◆ TUGAS YANG DIKERJAKAN:
Ringkaslah paragraf dalam bacaan tentang cinta sejati yang diawali "Cinta sejati adalah cinta tanpa tolak ukur" menjadi daftar butir. Pertahankan fakta-fakta utamanya.

◆ BACAAN YANG DIBERIKAN:
────────
Cinta sejati adalah cinta tanpa tolak ukur. Tidak ada satu pun yang menjadi tolok ukur dari cinta itu selain cinta itu sendiri. Dengan kata lain, “karena jika cinta kasih merupakan tolok ukur, satu-satunya tolok ukur cinta adalah cinta kasih tanpa tolok ukur.[3] Tolok ukur mengandaikan suatu keberadaan dari suatu hal yang memiliki batasan tertentu agar sesuatu itu sungguh-sungguh memiliki keberadaan yang utuh. Sebagai contoh, setiap pemikiran filosofis memiliki tolok ukur pada rasio, akal budi. Bila pemikiran itu tidak sesuai dengan tataran akal budi maka pemikiran itu dianggap tidak sahih, tidak mendapatkan keberadaan yang sungguh. Demikian juga dalam cinta. Cinta adalah tanpa tolok ukur karena cinta itu adalah tolok ukur itu sendiri. Cinta menjadi tolok ukur bagi manusia yang memiliki kodrat untuk mencinta. Caputo menempatkan cinta itu sebagai tolok ukur bagi manusia dalam ranah agama. Bagi Caputo, cinta dapat dipakai untuk mengukur kualiatas keagamaan seseorang; sejauh mana seseorang telah setial pada dirinya sendiri, pada panggilan keagamaannya.[4] Dalam kaitannya dengan manusia sebagai ciptaan yang diutus untuk mencinta, cinta dapat dipakai sebagai tolok ukur kualitas hidup manusia, sejauh mana manusia itu telah mengaktualisasikan cinta itu secara tepat.
────────
◆ INFORMASI YANG DIBERIKAN:
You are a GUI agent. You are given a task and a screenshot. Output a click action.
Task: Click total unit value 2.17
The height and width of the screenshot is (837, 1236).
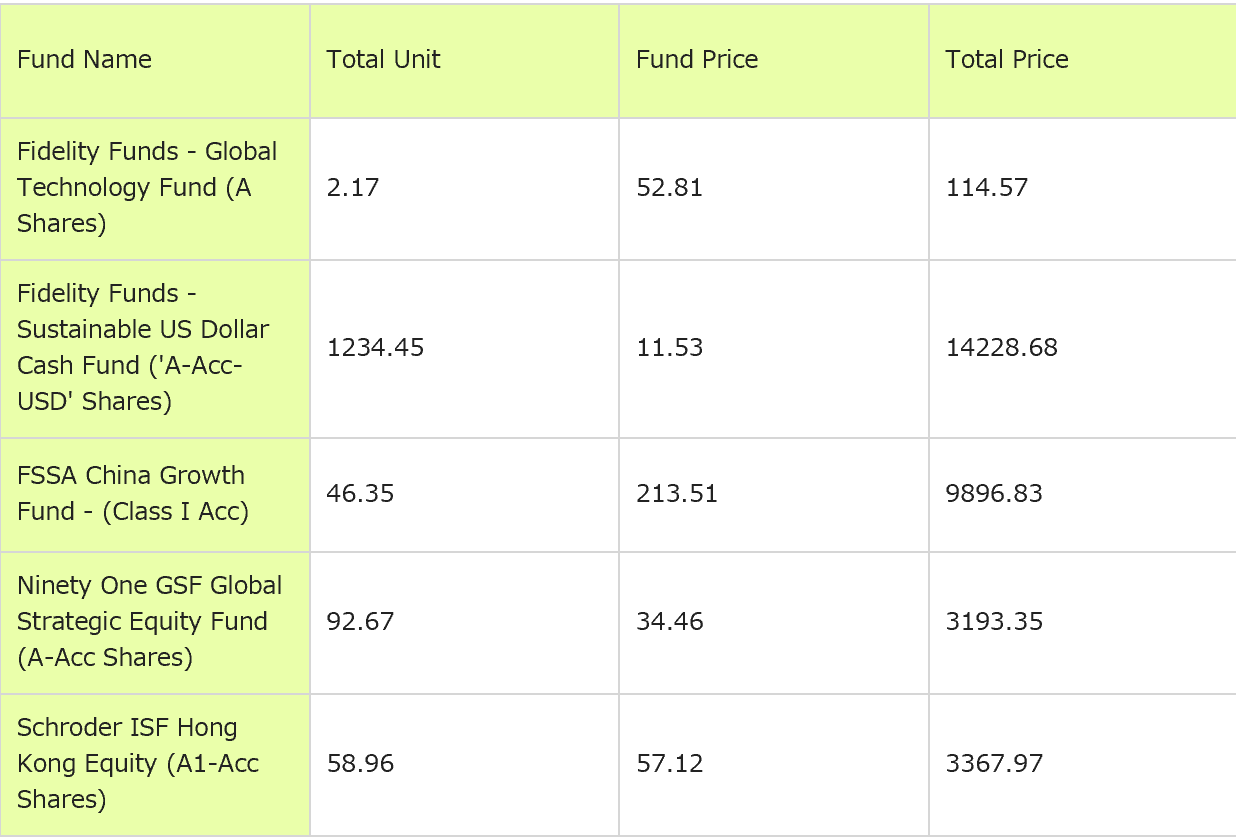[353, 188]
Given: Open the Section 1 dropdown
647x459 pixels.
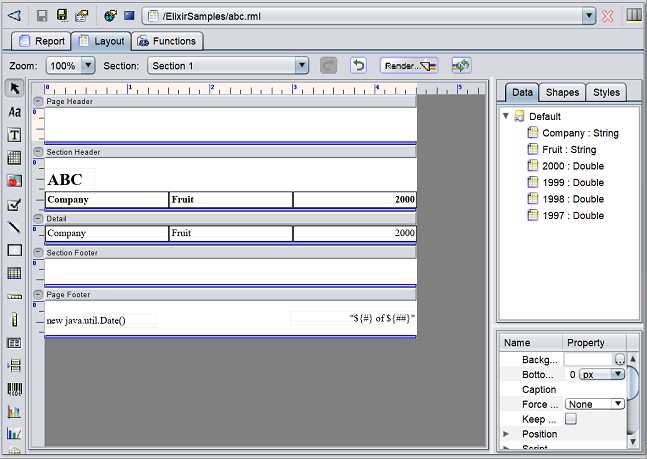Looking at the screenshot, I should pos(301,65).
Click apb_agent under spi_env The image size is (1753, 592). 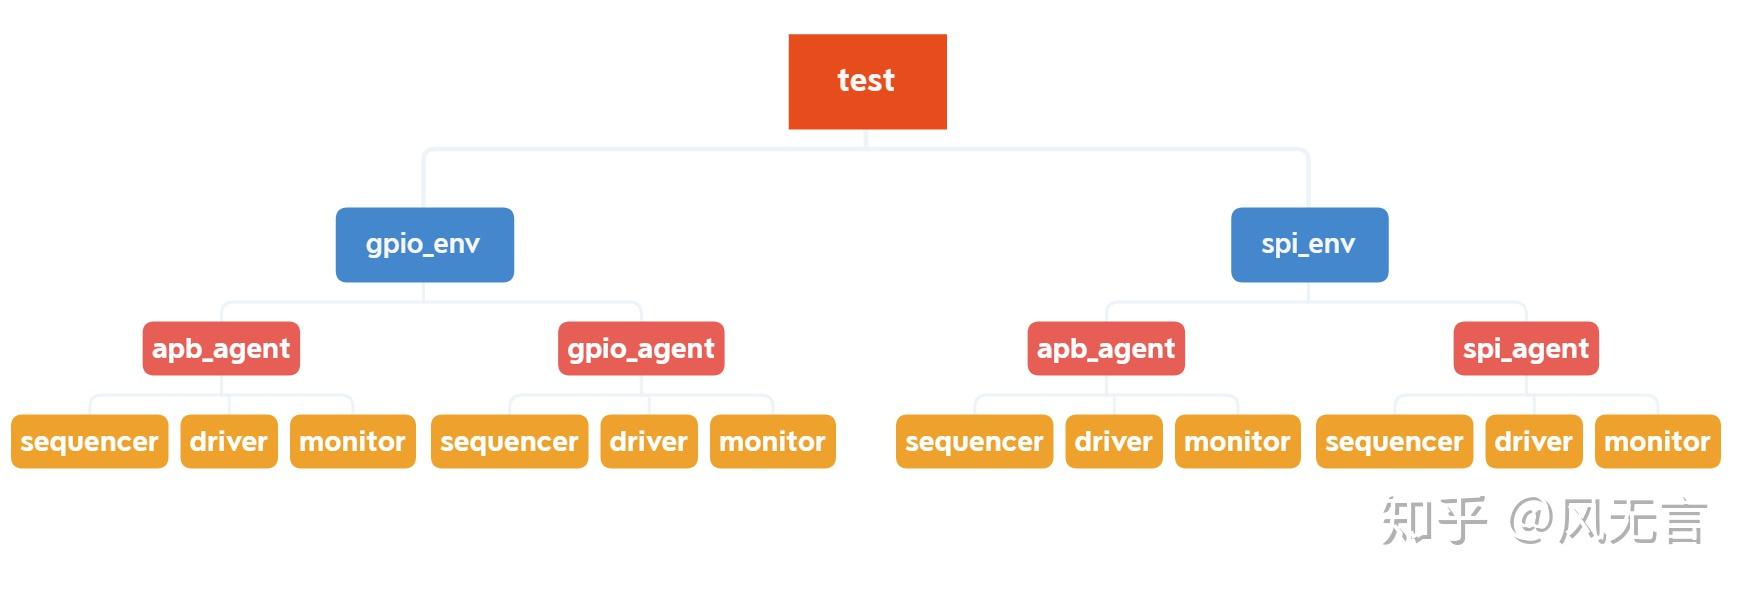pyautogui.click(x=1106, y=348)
────────
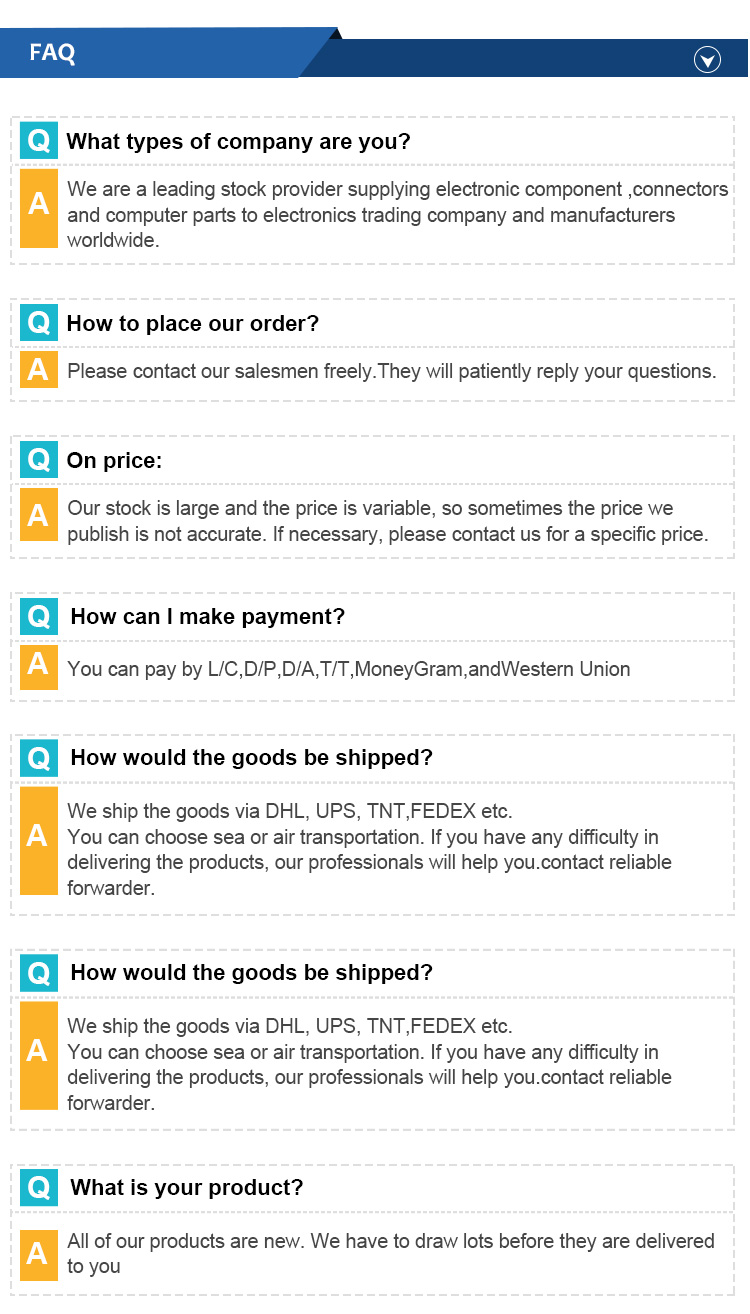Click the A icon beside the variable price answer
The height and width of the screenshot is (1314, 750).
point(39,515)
────────
◆ JAWABAN TERURAI:
- Cinta sejati tidak memiliki tolok ukur selain cinta itu sendiri.
- Tolok ukur mengandaikan batasan tertentu agar sesuatu memiliki keberadaan yang utuh. Contohnya, pemikiran filosofis diukur dengan rasio atau akal budi. Pemikiran yang tidak sesuai dengan akal budi dianggap tidak sahih.
- Cinta adalah tolok ukur itu sendiri dan menjadi tolok ukur bagi manusia yang kodratnya mencinta.
- Caputo menempatkan cinta sebagai tolok ukur dalam ranah agama. Cinta mengukur kualitas keagamaan seseorang, yaitu sejauh mana ia setia pada dirinya sendiri dan pada panggilan keagamaannya.
- Manusia adalah ciptaan yang diutus untuk mencinta. Karena itu, cinta dapat mengukur kualitas hidupnya, yaitu sejauh mana ia mengaktualisasikan cinta secara tepat.